Des engagements associatifs qui renouvellent

Dans les petites communes rurales, la tentation est grande de croire que l’engagement associatif décline avec les années. Et pourtant, à Plogastel-Saint-Germain, les chiffres parlent d’eux-mêmes : selon la mairie, plus de 35% des moins de 30 ans participent à une activité associative au moins une fois par an (source : mairie de Plogastel, rapport d’activités 2023).

  • Sports collectifs et individuels : Le club de football « AS Plogastel », rajeuni depuis deux saisons, compte 52 licenciés de moins de 18 ans, un record depuis 2017. Les sections tennis, handball et gymnastique du Foyer Laïque sont également animées par des jeunes, aussi bien sur le terrain qu'au sein des bureaux, où ils occupent parfois des rôles de vice-président ou de secrétaires adjoints.
  • Culture et festivités : Dès l’adolescence, beaucoup rejoignent la « Société des Fêtes », qui organise notamment le Fest-Noz annuel. La moitié de l’équipe de coordination du dernier « Korn-Boud » (festival local autour de l'artisanat culinaire) avait moins de 25 ans.
  • Bénévolat ponctuel : Nettoyage de chemins, animations pour la Fête des Écoles, montage des stands pour le marché de Noël… On croise régulièrement lycéens et étudiants venus prêter main-forte, souvent dans le cadre du dispositif « Junior Association » soutenu par la CAF et le département du Finistère.

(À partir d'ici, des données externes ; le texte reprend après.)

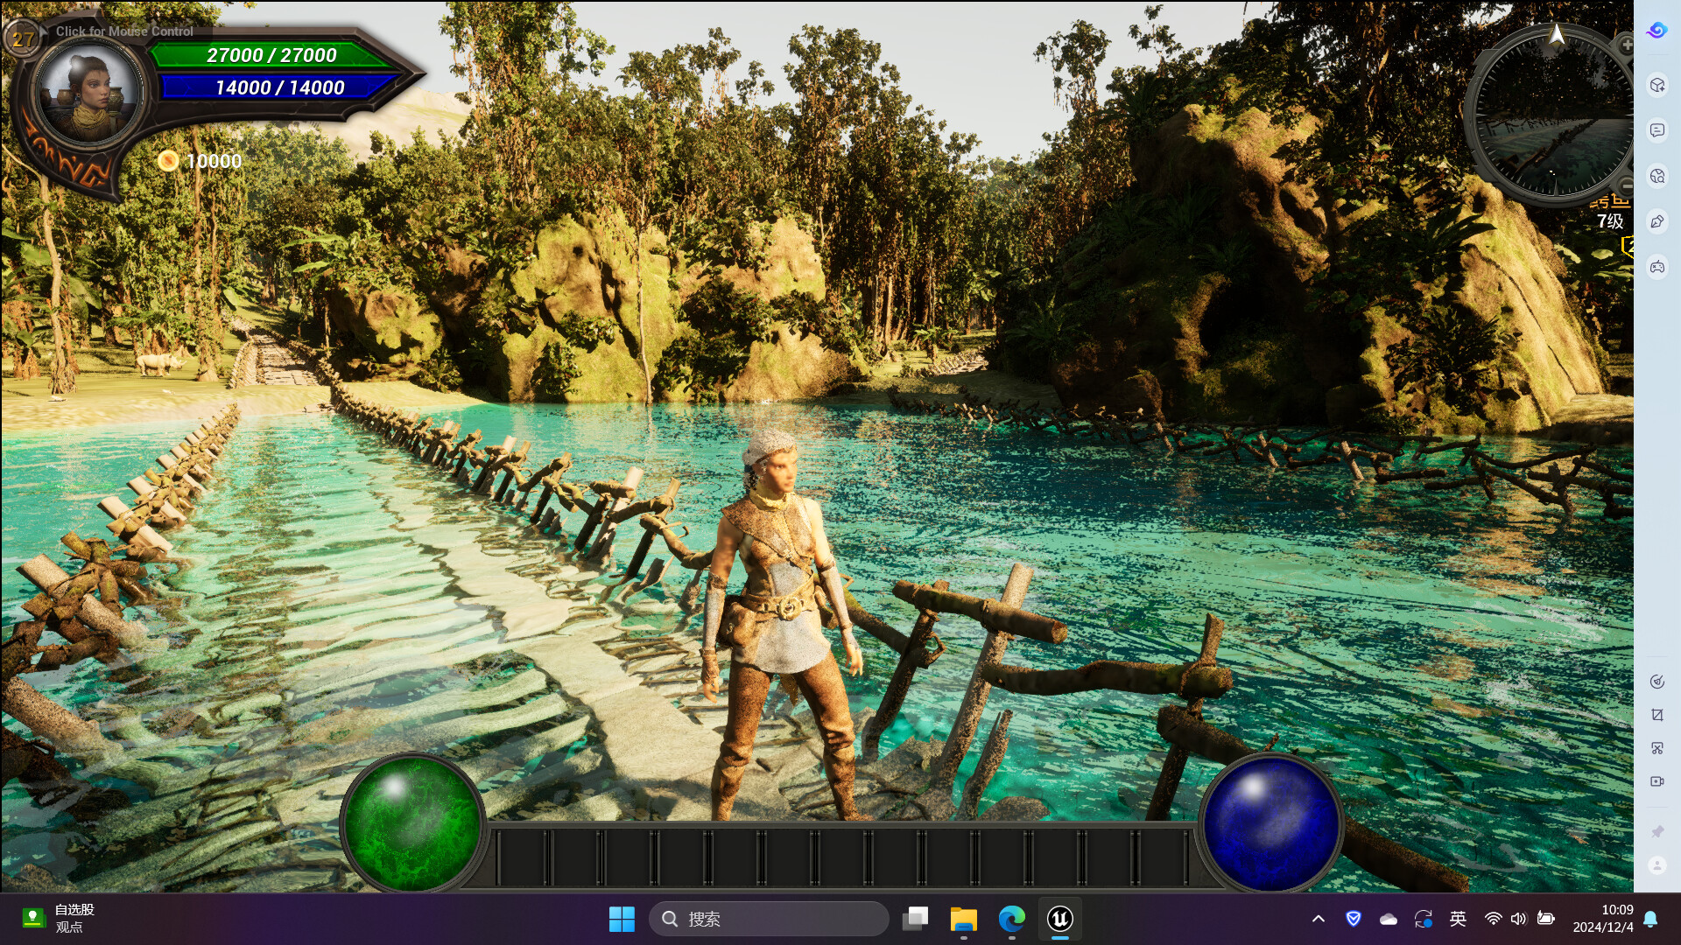The height and width of the screenshot is (945, 1681).
Task: Open the globe search sidebar tool
Action: point(1656,176)
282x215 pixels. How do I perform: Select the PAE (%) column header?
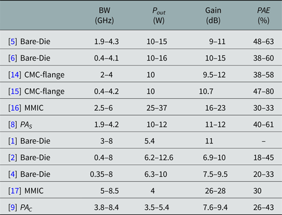click(x=263, y=15)
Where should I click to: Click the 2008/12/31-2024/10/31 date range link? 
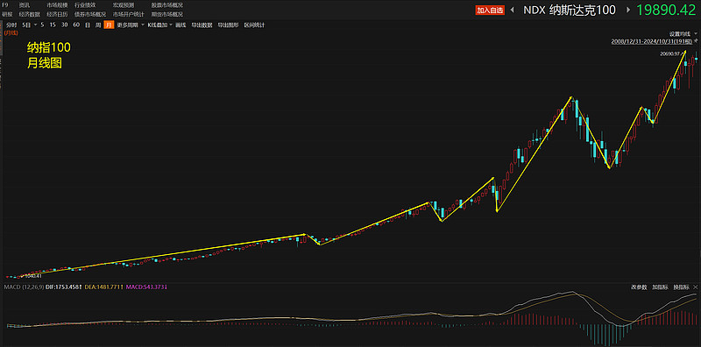pyautogui.click(x=652, y=41)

Le tissu associatif local joue ainsi le rôle de point d’ancrage, où se tissent des compétences, de l’amitié et où naît parfois l’envie de prolonger l’aventure au profit du collectif.

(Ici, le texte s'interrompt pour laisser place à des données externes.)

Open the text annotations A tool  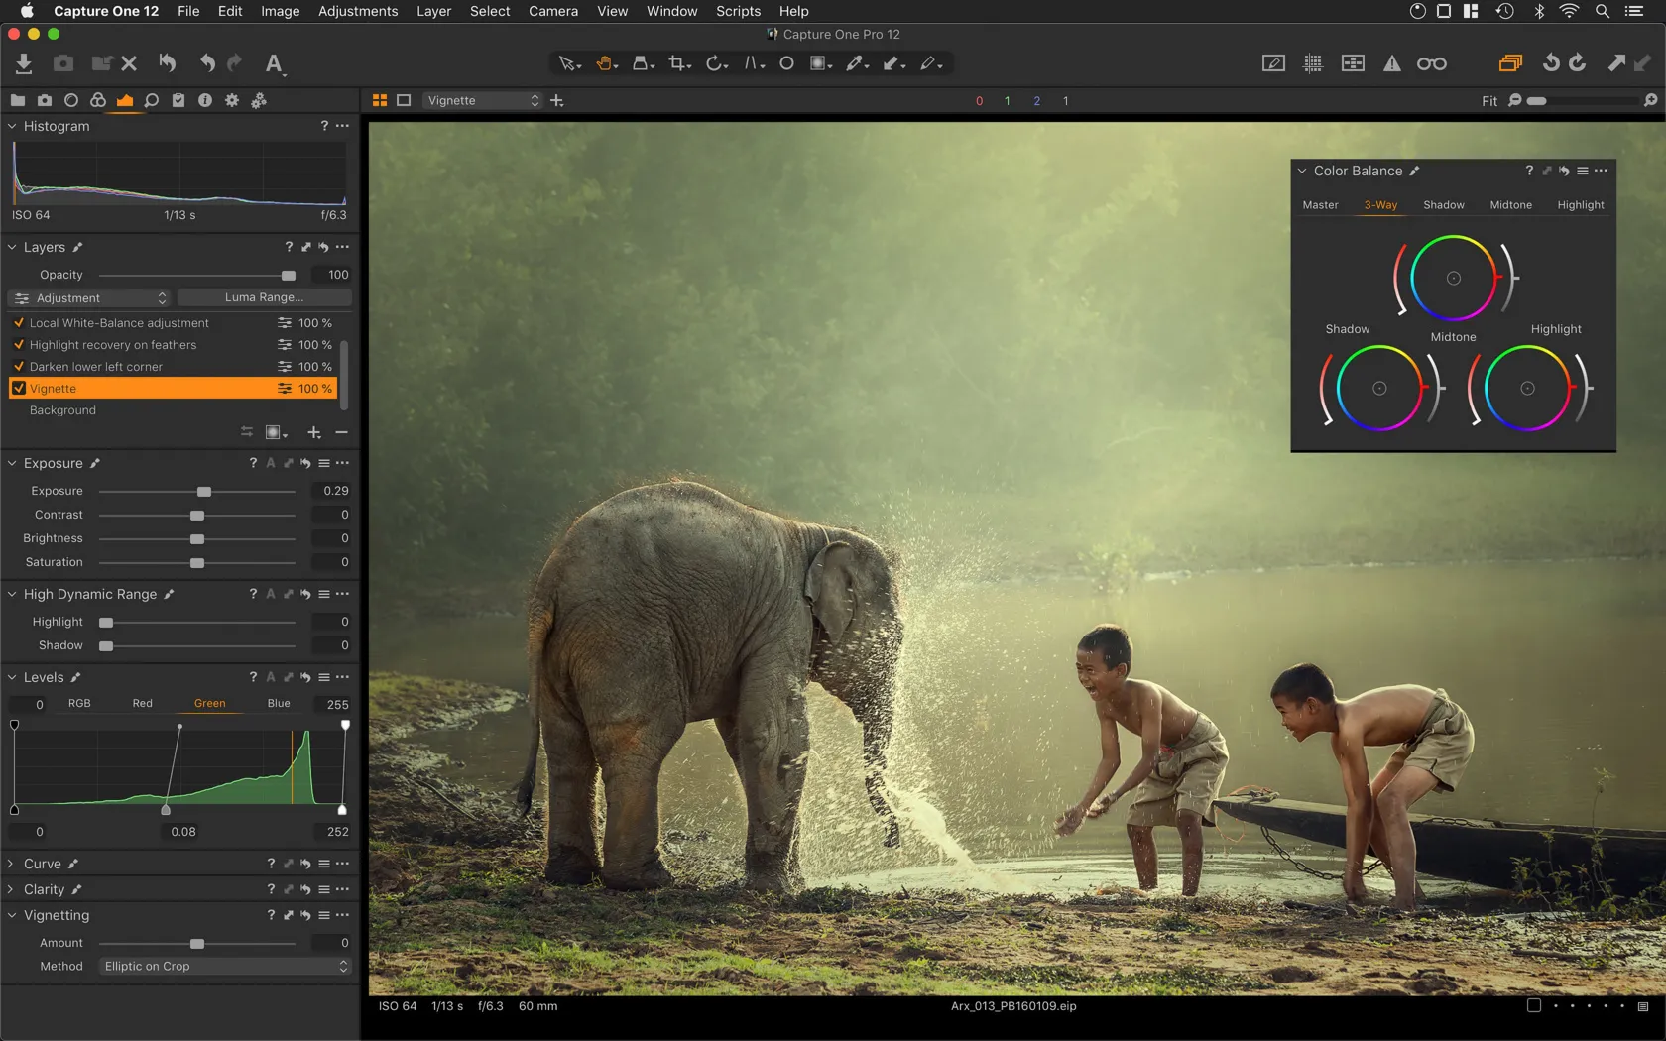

Initiatives vertes et micro-projets collectifs

L’environnement, c’est l’autre grand terrain de l’engagement des jeunes de Plogastel. Qu’il s’agisse de ramasser les déchets le long des chemins (« Gwir a vez aozet gant ar re yaouank », disent parfois les anciens : « Ce sont les jeunes qui font bouger les choses »), ou d’initier des éco-gestes au sein de leur école ou de leur quartier, l’implication est concrète.

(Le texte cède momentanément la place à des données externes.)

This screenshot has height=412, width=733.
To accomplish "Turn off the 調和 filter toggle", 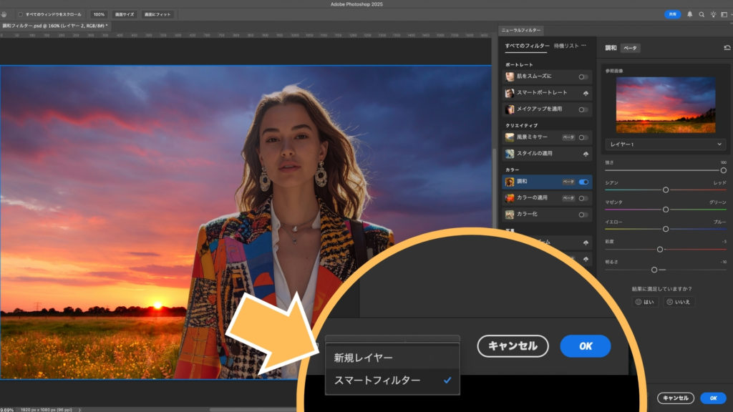I will click(x=583, y=182).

  • Le jardin partagé : Créé en 2021 à l’initiative d’un groupe de collégiens et de lycéens du village, le jardin partagé du bourg réunit aujourd’hui une vingtaine de membres de tous âges, dont près de la moitié a moins de 25 ans ; ils participent régulièrement à des séances de plantation, de compostage et à l’ouverture d’ateliers pédagogiques pour les enfants de l’école publique.
  • Lutte contre le gaspillage : À l’occasion de la Semaine Européenne de Réduction des Déchets, un collectif d’élèves du lycée de Plonéour-Lanvern — impliqués dans la vie plogastelloise — a organisé en 2023 une grande collecte et redistributions de matériel scolaire, soulignant l’apport des jeunes à des actions concrètes et durables.
  • Restaurations de haies bocagères : Plusieurs chantiers nature, en hiver, voient se rassembler des groupes de 10 à 15 jeunes. Guidés par des agriculteurs et l’association locale « Ar Breselien », ils participent au replantage, témoignage d’un intérêt renouvelé pour le paysage typique du Pays Bigouden.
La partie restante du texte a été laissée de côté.